EMU student Anthony Alaniz reviews Dodie Bellamy’s recent BathHouse reading:
Whistle While You Dixie and Bellamy
“I was on an adventure,” proclaimed Bellamy as she read from her hard-to-find book, Whistle While You Dixie in the Eastern Michigan University Student Center Auditorium on February 7, 2012.
Whistle While You Dixie is split into an essay and a narrative. The essay encompassed the first half of her hour long reading and divulged into such topics as the blatant sexual overtones of Disney’s Snow White and the Seven Dwarfs, at least according to Bellamy.
Sadly, though, one cannot watch Snow White in the same, childish, way again, after Bellamy’s explicit reading.
Bellamy excels when she begins to dive into her narrative.
Her power and, what some would say, her nonchalant attitude towards sexuality and the human experience, courses through her slight frame as she reads while recounting her experience on returning home to Indiana.
She meets a young boy who is, “too young to be taken seriously.”
It is her conversational tone through, not only the narrative, but the essay as well, that make her reading, and of course her writing, approachable and easily relatable to any young reader or writer who have had any human experience with sexuality.
The greatest moment of the reading, though, wasn’t the reading at all. The question and answer session afterwards gave great insights to Bellamy’s own thinking about writing.
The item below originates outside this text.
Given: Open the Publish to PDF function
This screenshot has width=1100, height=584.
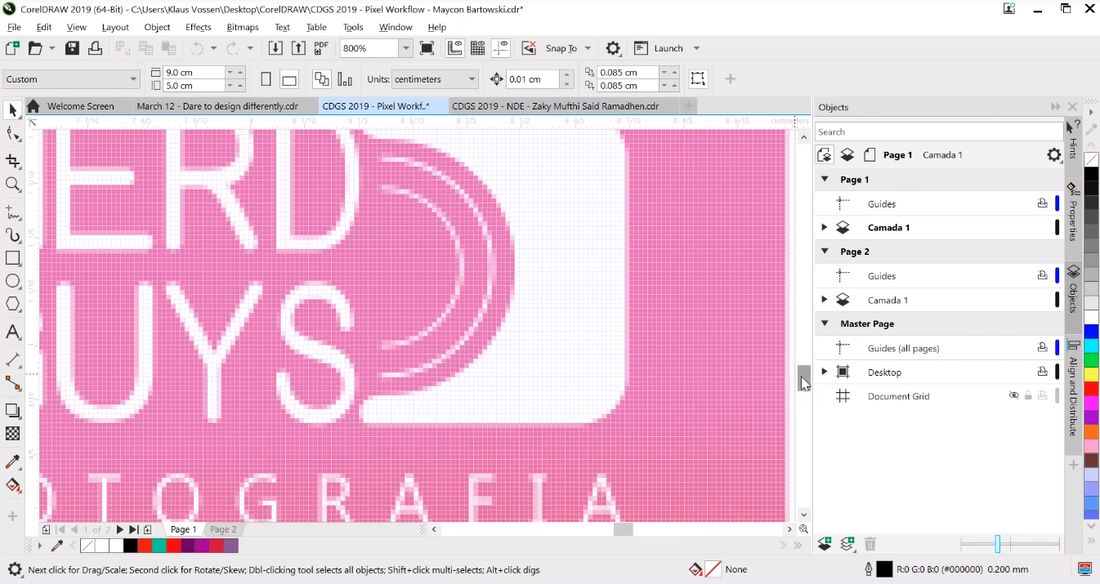Looking at the screenshot, I should (x=318, y=47).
When asked if the proliferation of technology would make it easier for writers to reach great popularity, she said, “I don’t know if new technology will make that possible.”
Bellamy’s greatest literary quality is her honesty both in writing and in lecture, yet the true gem to Bellamy is hearing her read her experiences.
Granted, like every writer, she wants them to think, “That I’m brilliant.” After the reading, I have to agree with her.
Listening to Bellamy as she recounts mundane events should make a writer, like it did me, realize and understand that there is almost always a story in life itself. This is something Bellamy excels at, especially in Whistle While You Dixie.